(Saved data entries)
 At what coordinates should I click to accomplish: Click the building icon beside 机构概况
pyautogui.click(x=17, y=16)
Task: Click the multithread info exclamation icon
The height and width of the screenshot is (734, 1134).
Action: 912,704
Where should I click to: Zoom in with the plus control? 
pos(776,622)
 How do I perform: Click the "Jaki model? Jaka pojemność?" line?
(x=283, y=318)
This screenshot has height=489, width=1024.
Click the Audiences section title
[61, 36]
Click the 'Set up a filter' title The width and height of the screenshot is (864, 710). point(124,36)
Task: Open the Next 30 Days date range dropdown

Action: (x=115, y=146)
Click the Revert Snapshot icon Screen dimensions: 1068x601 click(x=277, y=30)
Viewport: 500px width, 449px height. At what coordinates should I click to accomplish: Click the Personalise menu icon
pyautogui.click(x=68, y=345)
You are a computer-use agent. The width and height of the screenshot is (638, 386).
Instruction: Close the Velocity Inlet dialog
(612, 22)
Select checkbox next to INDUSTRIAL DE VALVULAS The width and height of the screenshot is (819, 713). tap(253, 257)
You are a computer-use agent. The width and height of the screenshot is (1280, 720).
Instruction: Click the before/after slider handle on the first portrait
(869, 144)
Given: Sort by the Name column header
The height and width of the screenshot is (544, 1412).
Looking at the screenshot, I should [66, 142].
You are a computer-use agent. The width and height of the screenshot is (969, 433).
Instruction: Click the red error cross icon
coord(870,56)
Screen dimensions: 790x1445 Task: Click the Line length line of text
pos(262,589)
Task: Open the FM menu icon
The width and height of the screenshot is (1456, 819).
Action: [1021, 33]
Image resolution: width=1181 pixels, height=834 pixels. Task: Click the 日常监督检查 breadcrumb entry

◆ AIM OF THE TASK
Repeat the data above. Change nothing.

◆ REPLY TO THE EXERCISE
 At what coordinates should I click to accomplish: Click the building icon beside 机构概况
pyautogui.click(x=17, y=16)
Task: Click the multithread info exclamation icon
The height and width of the screenshot is (734, 1134).
Action: 912,704
Where should I click to: Zoom in with the plus control? 
pos(776,622)
 How do I perform: Click the "Jaki model? Jaka pojemność?" line?
(x=283, y=318)
This screenshot has height=489, width=1024.
Click the Audiences section title
[61, 36]
Click the 'Set up a filter' title The width and height of the screenshot is (864, 710). point(124,36)
Task: Open the Next 30 Days date range dropdown

Action: (x=115, y=146)
Click the Revert Snapshot icon Screen dimensions: 1068x601 click(x=277, y=30)
Viewport: 500px width, 449px height. At what coordinates should I click to accomplish: Click the Personalise menu icon
pyautogui.click(x=68, y=345)
You are a computer-use agent. The width and height of the screenshot is (638, 386).
Instruction: Close the Velocity Inlet dialog
(612, 22)
Select checkbox next to INDUSTRIAL DE VALVULAS The width and height of the screenshot is (819, 713). tap(253, 257)
You are a computer-use agent. The width and height of the screenshot is (1280, 720).
Instruction: Click the before/after slider handle on the first portrait
(869, 144)
Given: Sort by the Name column header
The height and width of the screenshot is (544, 1412).
Looking at the screenshot, I should [66, 142].
You are a computer-use agent. The width and height of the screenshot is (969, 433).
Instruction: Click the red error cross icon
coord(870,56)
Screen dimensions: 790x1445 Task: Click the Line length line of text
pos(262,589)
Task: Open the FM menu icon
The width and height of the screenshot is (1456, 819).
Action: [1021, 33]
Image resolution: width=1181 pixels, height=834 pixels. Task: Click the 日常监督检查 breadcrumb entry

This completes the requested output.